Сто лет восхождения - страница 37

стр.

Алиханов—Арцимович... Эти две фамилии последними пробились сквозь полудрему в ночном купе, когда экспресс уже миновал Малую Вишеру. Всплыли они и сейчас, когда директор Физтеха обдумывал новый приказ. И все же после тщательных размышлений Абрам Федорович отказался от этих двоих. Алиханов уже весь в своей теме. Он и дальше будет продолжать ее. Арцимович? Работу, которую он сделал, можно отнести к разряду классических исследований. И главное — он обнаружил редкую среди экспериментаторов способность к теоретическому обобщению. Но он молод. Слишком молод.

Да, для ядра нужен сильный организатор. Одержимый идеей. Для этого среди «молодняка» Физтеха есть только один человек.
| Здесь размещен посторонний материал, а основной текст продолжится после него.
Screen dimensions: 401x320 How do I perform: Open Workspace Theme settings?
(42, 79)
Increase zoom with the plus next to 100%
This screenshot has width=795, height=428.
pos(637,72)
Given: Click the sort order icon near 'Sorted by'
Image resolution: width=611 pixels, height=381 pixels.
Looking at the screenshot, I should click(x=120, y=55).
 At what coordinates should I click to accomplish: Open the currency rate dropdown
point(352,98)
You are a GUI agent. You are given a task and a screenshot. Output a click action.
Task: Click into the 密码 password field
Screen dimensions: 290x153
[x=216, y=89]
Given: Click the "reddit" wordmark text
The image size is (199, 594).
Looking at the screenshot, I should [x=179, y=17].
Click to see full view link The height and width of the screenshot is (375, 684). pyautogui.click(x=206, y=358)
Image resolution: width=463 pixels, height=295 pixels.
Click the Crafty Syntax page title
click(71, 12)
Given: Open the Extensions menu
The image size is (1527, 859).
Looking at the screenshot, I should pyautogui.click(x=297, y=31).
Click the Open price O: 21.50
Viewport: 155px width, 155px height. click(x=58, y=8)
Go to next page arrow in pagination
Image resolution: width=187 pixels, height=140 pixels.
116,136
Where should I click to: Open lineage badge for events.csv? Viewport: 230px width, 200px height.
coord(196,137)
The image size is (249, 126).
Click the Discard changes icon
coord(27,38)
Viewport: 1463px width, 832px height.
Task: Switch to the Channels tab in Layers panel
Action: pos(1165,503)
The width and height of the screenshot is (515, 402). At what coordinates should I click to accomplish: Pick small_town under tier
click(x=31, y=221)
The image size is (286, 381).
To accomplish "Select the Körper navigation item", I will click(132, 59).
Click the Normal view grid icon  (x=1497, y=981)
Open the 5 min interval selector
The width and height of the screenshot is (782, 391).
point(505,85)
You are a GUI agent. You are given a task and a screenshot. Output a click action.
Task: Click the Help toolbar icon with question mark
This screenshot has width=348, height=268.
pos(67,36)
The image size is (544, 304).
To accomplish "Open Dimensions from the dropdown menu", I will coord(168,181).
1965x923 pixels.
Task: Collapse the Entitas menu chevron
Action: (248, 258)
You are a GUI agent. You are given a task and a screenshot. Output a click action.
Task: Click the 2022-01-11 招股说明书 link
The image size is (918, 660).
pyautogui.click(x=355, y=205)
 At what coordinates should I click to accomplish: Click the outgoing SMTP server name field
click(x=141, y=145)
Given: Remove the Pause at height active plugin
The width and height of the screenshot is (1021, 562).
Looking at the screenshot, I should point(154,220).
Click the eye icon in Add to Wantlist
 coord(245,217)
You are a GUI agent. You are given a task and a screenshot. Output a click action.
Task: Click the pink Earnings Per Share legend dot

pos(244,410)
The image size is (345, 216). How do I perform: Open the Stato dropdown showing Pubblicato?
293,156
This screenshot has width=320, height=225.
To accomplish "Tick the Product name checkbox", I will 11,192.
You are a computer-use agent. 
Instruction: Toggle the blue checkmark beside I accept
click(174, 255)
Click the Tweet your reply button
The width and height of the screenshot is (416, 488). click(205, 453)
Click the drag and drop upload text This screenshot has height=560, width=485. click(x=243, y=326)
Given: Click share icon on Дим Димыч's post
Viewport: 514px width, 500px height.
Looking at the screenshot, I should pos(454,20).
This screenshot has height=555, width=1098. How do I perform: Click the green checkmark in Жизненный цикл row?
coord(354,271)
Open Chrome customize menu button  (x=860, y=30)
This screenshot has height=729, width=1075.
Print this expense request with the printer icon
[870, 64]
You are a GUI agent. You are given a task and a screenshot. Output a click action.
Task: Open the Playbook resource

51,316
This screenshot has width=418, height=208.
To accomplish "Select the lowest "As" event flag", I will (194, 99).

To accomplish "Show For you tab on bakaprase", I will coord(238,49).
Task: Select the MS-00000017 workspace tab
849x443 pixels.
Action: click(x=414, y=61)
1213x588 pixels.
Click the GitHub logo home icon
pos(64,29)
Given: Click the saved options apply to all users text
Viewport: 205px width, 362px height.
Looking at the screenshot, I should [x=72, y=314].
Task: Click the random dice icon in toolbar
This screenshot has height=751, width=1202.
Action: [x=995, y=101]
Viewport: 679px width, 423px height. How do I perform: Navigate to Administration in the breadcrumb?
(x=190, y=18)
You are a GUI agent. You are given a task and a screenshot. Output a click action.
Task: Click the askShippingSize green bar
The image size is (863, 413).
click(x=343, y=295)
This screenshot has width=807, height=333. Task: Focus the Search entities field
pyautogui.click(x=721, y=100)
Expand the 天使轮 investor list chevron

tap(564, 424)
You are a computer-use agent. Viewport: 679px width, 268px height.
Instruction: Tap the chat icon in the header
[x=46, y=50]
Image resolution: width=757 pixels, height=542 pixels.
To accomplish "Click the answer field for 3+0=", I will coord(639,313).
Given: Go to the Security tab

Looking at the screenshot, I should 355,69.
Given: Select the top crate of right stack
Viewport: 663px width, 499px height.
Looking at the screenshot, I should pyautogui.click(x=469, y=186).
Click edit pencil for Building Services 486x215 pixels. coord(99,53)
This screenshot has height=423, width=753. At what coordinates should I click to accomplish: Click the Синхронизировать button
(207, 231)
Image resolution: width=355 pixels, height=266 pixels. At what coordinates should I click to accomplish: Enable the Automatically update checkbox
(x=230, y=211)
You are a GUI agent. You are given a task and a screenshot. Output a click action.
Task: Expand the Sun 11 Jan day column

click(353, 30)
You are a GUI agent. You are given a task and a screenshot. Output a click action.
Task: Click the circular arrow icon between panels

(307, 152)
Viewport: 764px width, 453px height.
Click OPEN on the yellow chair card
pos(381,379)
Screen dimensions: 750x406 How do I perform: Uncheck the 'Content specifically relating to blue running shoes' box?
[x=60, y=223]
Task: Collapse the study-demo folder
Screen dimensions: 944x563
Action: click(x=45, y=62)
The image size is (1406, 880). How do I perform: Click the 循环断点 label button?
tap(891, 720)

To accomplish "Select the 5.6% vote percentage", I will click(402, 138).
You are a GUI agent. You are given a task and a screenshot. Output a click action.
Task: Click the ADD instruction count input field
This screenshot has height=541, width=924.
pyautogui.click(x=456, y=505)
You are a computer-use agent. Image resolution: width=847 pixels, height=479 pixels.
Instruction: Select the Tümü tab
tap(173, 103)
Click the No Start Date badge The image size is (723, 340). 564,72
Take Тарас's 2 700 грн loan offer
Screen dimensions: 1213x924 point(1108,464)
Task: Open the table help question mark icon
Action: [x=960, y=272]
...Полтора года назад, когда отпускная лихорадка захлестнула Физтех и сам Абрам Федорович собирался в Кисловодск, секретарь подал ему телеграмму. Он взглянул на пункт отправления: какие-то Тетюши. Потом пробежал текст, из которого понял лишь одно. Сотрудник не сможет прибыть из отпуска в срок из-за опозданий пароходов. Телеграмма была длинной, обстоятельной и, по мнению академика, бестолковой.

Вскоре сотрудник сидел в кабинете академика, рассказывая о своих дорожных мытарствах, и, ударяя ребром ладони в край директорского стола, все повторял: «Генерала бы туда, на Волгу. У него бы пароходики бегали как часы».

Так Иоффе узнал, что многие в Физтехе за организаторский дар и упорство называют Курчатова генералом.

Академик на мгновение представил этого высокого молодого человека с волевым подбородком в военной форме и фуражке с высокой тульей. Вспомнил жесты его на ученом совете, когда тот докладывал о последней работе своей группы, и резкие реплики. Действительно — генерал.

И уж если кому и занять в этом новом приказе второе место, то, пожалуй, только Курчатову. Иоффе взял чистый лист бумаги. Энергичен? Да! Работоспособен? Без сомнений. Список сделанного говорит сам за себя. Умеет заставить работать других? За то и прозвали генералом.

Значит, вторым в приказе будет... Иоффе взял ручку и написал: «Курчатов И. В. — заместитель начальника группы». Дальше строчки приказа ложились плотно, четко, почти без помарок,

Абрам Федорович, составляя свой приказ, даже не предполагал, что поджигает бикфордов шнур. Закипели страсти в институте. А сколько было разговоров в гостиных Дома ученых на Дворцовой набережной, обшитых мореным дубом с темно-вишневыми с золотом гобеленами, в мрачноватых аудиториях Политехнического, в длинном, как беговая дорожка, коридоре, пронзившем насквозь здание двенадцати коллегий, где расположились аудитории университета. В разговорах звучали и откровенный скепсис, и яростный энтузиазм,

...Ядром занимаются и в Харькове. Там мощный отряд исследователей. И в Радиевом институте академика Хлопина который год все отлаживают, да так и не могут отладить первый в Ленинграде циклотрон. И в ФИАНе, который расположен теперь на Миуссах в Москве и смотрит окнами своих лабораторий в упор на пряничные купола древней церквушки. В каждом институте есть что-то свое, оригинальное. У каждого в руках отдельные элементы, а сложить пока что-нибудь путное невозможно. Чересполосица ведомственных интересов, институтского псевдопатриотизма, самолюбие исследователей, давние счеты и соперничество между теми, кто во главе научных учреждений. А проблема ядра пока стоит на месте. Есть у советских физиков некоторый задел по идеям. А по воплощению?

Приблизительно так, ну, может, не совсем так, Курчатов высказал все это на заседании «Ядерного семинара». Иоффе согласно кивал головой. Все верно. Но Арцимович молчал. Слишком напористым был тон Курчатова, слишком убежденным он выглядел.

И вот спустя несколько месяцев роскошный летний ленинградский день. Ясный, но не жаркий. Пронизанный ядреным ветерком с Балтики, переполненный голубизной воды, неба, в которое бескровно вонзились и игла Адмиралтейства, и шпиль Петропавловки, и минареты мечети. Обычный летний день на Университетской набережной во время студенческих каникул. В этот июльский день 1933 года здесь многолюдно. Особенно оживленно у монументального входа в здание Академии наук.